-- SUPPLIED MATERIAL start --
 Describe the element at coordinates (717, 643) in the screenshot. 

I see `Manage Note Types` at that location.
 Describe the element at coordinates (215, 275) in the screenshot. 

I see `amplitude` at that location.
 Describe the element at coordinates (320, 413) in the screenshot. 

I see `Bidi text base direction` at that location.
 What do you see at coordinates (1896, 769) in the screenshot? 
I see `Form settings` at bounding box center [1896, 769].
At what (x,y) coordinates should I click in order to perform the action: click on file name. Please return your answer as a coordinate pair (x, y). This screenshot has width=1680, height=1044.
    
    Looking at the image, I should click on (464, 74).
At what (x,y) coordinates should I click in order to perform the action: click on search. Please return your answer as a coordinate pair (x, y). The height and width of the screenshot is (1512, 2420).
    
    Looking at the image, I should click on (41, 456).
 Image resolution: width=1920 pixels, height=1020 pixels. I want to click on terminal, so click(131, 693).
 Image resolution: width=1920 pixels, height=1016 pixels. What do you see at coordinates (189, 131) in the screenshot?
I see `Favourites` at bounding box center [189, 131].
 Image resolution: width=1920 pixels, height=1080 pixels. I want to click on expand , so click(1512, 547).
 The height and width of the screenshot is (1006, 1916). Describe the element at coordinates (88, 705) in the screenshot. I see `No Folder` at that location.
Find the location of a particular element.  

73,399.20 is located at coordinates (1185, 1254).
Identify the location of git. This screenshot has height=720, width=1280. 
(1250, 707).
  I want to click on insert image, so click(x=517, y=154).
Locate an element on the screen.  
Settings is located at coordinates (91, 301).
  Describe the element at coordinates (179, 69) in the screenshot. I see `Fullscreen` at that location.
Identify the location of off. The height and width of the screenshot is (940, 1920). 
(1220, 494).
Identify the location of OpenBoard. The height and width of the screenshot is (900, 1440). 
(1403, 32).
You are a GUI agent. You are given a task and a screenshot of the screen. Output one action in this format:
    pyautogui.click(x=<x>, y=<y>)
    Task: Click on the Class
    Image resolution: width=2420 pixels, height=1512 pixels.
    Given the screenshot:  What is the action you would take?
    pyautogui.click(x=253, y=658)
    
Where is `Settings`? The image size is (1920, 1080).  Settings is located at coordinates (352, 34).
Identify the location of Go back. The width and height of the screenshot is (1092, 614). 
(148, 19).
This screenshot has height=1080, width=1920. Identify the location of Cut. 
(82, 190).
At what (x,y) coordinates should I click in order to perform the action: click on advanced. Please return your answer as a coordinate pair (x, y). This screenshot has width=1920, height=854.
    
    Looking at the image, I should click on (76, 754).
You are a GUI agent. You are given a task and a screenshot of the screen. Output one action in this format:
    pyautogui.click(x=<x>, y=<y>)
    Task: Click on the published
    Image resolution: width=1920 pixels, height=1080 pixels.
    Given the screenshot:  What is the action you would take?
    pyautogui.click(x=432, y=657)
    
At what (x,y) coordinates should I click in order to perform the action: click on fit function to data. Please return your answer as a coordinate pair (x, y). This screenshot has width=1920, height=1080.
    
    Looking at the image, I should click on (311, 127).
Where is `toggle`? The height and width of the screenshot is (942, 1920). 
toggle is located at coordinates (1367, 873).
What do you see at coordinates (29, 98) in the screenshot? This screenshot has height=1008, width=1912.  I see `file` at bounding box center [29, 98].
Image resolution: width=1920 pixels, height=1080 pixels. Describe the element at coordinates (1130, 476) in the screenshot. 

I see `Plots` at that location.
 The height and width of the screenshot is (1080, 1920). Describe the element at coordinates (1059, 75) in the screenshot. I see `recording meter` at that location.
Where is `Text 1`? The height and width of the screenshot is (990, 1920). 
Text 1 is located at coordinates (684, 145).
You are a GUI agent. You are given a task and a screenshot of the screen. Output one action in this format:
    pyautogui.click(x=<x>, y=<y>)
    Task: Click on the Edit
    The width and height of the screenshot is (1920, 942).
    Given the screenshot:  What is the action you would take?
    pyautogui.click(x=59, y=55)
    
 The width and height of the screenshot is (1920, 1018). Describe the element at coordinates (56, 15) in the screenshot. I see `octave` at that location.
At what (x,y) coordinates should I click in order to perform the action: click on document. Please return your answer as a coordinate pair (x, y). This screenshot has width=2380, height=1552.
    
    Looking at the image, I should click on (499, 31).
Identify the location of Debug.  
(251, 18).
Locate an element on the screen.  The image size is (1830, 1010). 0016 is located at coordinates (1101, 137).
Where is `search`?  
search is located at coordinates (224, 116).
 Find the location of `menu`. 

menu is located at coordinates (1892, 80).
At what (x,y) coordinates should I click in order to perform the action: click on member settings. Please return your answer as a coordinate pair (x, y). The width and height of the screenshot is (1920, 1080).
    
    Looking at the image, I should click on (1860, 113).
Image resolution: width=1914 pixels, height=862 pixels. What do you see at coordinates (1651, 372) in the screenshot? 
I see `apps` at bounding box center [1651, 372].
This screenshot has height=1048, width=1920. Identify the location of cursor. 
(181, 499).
-- SUPPLIED MATERIAL end --
Please write out all of the lines above as a numbered list, leaving out any blank ones.

| COMPLETE ANSWER |
1.  Describe the element at coordinates (717, 643) in the screenshot. 
2. I see `Manage Note Types` at that location.
3.  Describe the element at coordinates (215, 275) in the screenshot. 
4. I see `amplitude` at that location.
5.  Describe the element at coordinates (320, 413) in the screenshot. 
6. I see `Bidi text base direction` at that location.
7.  What do you see at coordinates (1896, 769) in the screenshot? 
8. I see `Form settings` at bounding box center [1896, 769].
9. At what (x,y) coordinates should I click in order to perform the action: click on file name. Please return your answer as a coordinate pair (x, y). This screenshot has width=1680, height=1044.
10.     Looking at the image, I should click on (464, 74).
11. At what (x,y) coordinates should I click in order to perform the action: click on search. Please return your answer as a coordinate pair (x, y). The height and width of the screenshot is (1512, 2420).
12.     Looking at the image, I should click on (41, 456).
13.  Image resolution: width=1920 pixels, height=1020 pixels. I want to click on terminal, so click(131, 693).
14.  Image resolution: width=1920 pixels, height=1016 pixels. What do you see at coordinates (189, 131) in the screenshot?
15. I see `Favourites` at bounding box center [189, 131].
16.  Image resolution: width=1920 pixels, height=1080 pixels. I want to click on expand , so click(1512, 547).
17.  The height and width of the screenshot is (1006, 1916). Describe the element at coordinates (88, 705) in the screenshot. I see `No Folder` at that location.
18. Find the location of a particular element.  
19. 73,399.20 is located at coordinates (1185, 1254).
20. Identify the location of git. This screenshot has height=720, width=1280. 
21. (1250, 707).
22.   I want to click on insert image, so click(x=517, y=154).
23. Locate an element on the screen.  
24. Settings is located at coordinates (91, 301).
25.   Describe the element at coordinates (179, 69) in the screenshot. I see `Fullscreen` at that location.
26. Identify the location of off. The height and width of the screenshot is (940, 1920). 
27. (1220, 494).
28. Identify the location of OpenBoard. The height and width of the screenshot is (900, 1440). 
29. (1403, 32).
30. You are a GUI agent. You are given a task and a screenshot of the screen. Output one action in this format:
31.     pyautogui.click(x=<x>, y=<y>)
32.     Task: Click on the Class
33.     Image resolution: width=2420 pixels, height=1512 pixels.
34.     Given the screenshot:  What is the action you would take?
35.     pyautogui.click(x=253, y=658)
36. Where is `Settings`? The image size is (1920, 1080).  Settings is located at coordinates (352, 34).
37. Identify the location of Go back. The width and height of the screenshot is (1092, 614). 
38. (148, 19).
39. This screenshot has height=1080, width=1920. Identify the location of Cut. 
40. (82, 190).
41. At what (x,y) coordinates should I click in order to perform the action: click on advanced. Please return your answer as a coordinate pair (x, y). This screenshot has width=1920, height=854.
42.     Looking at the image, I should click on (76, 754).
43. You are a GUI agent. You are given a task and a screenshot of the screen. Output one action in this format:
44.     pyautogui.click(x=<x>, y=<y>)
45.     Task: Click on the published
46.     Image resolution: width=1920 pixels, height=1080 pixels.
47.     Given the screenshot:  What is the action you would take?
48.     pyautogui.click(x=432, y=657)
49. At what (x,y) coordinates should I click in order to perform the action: click on fit function to data. Please return your answer as a coordinate pair (x, y). This screenshot has width=1920, height=1080.
50.     Looking at the image, I should click on (311, 127).
51. Where is `toggle`? The height and width of the screenshot is (942, 1920). 
52. toggle is located at coordinates (1367, 873).
53. What do you see at coordinates (29, 98) in the screenshot? This screenshot has height=1008, width=1912.  I see `file` at bounding box center [29, 98].
54. Image resolution: width=1920 pixels, height=1080 pixels. Describe the element at coordinates (1130, 476) in the screenshot. 
55. I see `Plots` at that location.
56.  The height and width of the screenshot is (1080, 1920). Describe the element at coordinates (1059, 75) in the screenshot. I see `recording meter` at that location.
57. Where is `Text 1`? The height and width of the screenshot is (990, 1920). 
58. Text 1 is located at coordinates (684, 145).
59. You are a GUI agent. You are given a task and a screenshot of the screen. Output one action in this format:
60.     pyautogui.click(x=<x>, y=<y>)
61.     Task: Click on the Edit
62.     The width and height of the screenshot is (1920, 942).
63.     Given the screenshot:  What is the action you would take?
64.     pyautogui.click(x=59, y=55)
65.  The width and height of the screenshot is (1920, 1018). Describe the element at coordinates (56, 15) in the screenshot. I see `octave` at that location.
66. At what (x,y) coordinates should I click in order to perform the action: click on document. Please return your answer as a coordinate pair (x, y). This screenshot has width=2380, height=1552.
67.     Looking at the image, I should click on (499, 31).
68. Identify the location of Debug.  
69. (251, 18).
70. Locate an element on the screen.  The image size is (1830, 1010). 0016 is located at coordinates (1101, 137).
71. Where is `search`?  
72. search is located at coordinates (224, 116).
73.  Find the location of `menu`. 
74. menu is located at coordinates (1892, 80).
75. At what (x,y) coordinates should I click in order to perform the action: click on member settings. Please return your answer as a coordinate pair (x, y). The width and height of the screenshot is (1920, 1080).
76.     Looking at the image, I should click on (1860, 113).
77. Image resolution: width=1914 pixels, height=862 pixels. What do you see at coordinates (1651, 372) in the screenshot? 
78. I see `apps` at bounding box center [1651, 372].
79. This screenshot has height=1048, width=1920. Identify the location of cursor. 
80. (181, 499).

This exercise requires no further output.